Пришлось проглотить, чтобы все на меня не вылилось. Это был обжигающе-горячий, но восхитительнейший напиток, и в пять минут вся моя дрожь прошла. Первый раз за все время подсела Эмеренц ко мне на кушетку и, отобрав пустой бокал, осталась сидеть, словно приглашая меня выговориться, рассказать о пережитом, перечувствованном за шесть часов отсутствия. Но я и двух слов связать была не в силах, не то что воспроизвести весь ужас случившегося и предшествовавшего ему. Да и выпитый залпом глинтвейн оказал свое действие, и меня сморил сон — судя по тому, что на часах было уже два часа пополуночи, когда я опять очнулась. Лампа по-прежнему горела, и Эмеренц сидела тут же, но я была уже прикрыта летним одеяльцем, вытащенным, по всей видимости, из моей постели. Обыкновенным будничным голосом сказала она, что надо выкинуть все дурные мысли из головы и спать спокойно, так как все покамест хорошо. Была бы опасность — она обязательно почувствовала бы: смерть она всегда предчувствует. Да и собаки не воют, и стакан не лопнул нигде — ни на кухне, ни дома у нее. Конечно, я вправе ей не верить, и если вместо нее с Богом хочу побеседовать, пожалуйста, может Библию принести.
Не глинтвейн и даже не то запомнилось мне, что она всю ночь просидела тогда со мной, а эта вот насмешка. Опять не преминула меня подколоть. Мало ей, что я так и делаю крюк, идя по воскресеньям в церковь, лишь бы не нарваться на ее ехидное замечание? Не могу же я объяснять ей, не желающей ничего понимать, что для меня значит богослужение, сколько незримых теней на церковных скамьях рядом со мной — теней всех, кто вот так же веками молился?.. Что этот час в церкви — единственная возможность увидеться опять с покойными Матерью и отцом?.. Ничего этого Эмеренц все равно не примет, не поймет. Она вроде дикаря, который при виде мирного крестного хода с хоругвями тотчас принимается размахивать своим боевым стягом. Таким боевым стягом служило Эмеренц ее вечернее платье с блестками.

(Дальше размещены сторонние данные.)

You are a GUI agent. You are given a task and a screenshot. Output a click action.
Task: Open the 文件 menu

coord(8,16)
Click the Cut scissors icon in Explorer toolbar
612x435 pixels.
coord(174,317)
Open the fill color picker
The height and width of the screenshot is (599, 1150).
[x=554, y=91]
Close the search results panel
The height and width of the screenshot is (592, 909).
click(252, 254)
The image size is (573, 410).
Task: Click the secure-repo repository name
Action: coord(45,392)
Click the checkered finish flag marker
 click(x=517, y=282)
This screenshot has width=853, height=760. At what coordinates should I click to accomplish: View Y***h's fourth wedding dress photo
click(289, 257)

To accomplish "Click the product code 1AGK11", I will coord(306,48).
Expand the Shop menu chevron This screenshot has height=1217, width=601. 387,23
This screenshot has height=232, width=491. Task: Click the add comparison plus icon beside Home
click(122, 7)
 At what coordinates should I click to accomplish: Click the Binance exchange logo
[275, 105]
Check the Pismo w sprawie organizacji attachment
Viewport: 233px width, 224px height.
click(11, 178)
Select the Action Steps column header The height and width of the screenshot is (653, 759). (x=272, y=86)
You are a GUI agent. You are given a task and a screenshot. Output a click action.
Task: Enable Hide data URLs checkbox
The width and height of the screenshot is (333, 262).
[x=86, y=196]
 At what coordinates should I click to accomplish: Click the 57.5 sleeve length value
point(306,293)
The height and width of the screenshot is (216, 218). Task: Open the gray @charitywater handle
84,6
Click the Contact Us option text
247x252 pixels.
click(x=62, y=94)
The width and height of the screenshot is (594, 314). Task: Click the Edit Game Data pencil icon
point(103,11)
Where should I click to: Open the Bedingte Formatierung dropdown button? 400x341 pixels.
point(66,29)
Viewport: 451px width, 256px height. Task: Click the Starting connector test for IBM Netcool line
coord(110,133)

С достойной чуть не шестнадцатого века страстью воевала старуха не только с церковью, попами, но и самим Господом Богом и всеми библейскими персонажами, исключая разве Иосифа Святого, которого чтила за его ремесло: отец Эмеренц тоже был плотником. И, повидав ее родительский дом, что величаво высился за забором, напоминая своей наружной галереей с массивными столбами-колоннами и двухступенчатой крышей не то представительные крестьянские хоромы в стиле барокко[6], не то дальневосточную пагоду, можно было составить себе некоторое представление о вкусах и характере покойного Йожефа Середаша. А построенный им по собственноручному плану, окруженный клумбами и «пегими», по выражению Эмеренц, платанами, которые успели к моему посещению стать могучими исполинами, дом оставался импозантнейшим строением в Надори, служа столярной и плотницкой мастерской тамошнему кооперативу. Однако в сбивавшем меня с толку вольтерьянстве Эмеренц я не находила никакой логики, прямой причинной связи со всем этим, пока — с помощью другой уже приближенной Эмеренц, зеленщицы Шуту — не обнаружились кое-какие психологические опоры и не вырос целостный сюжет.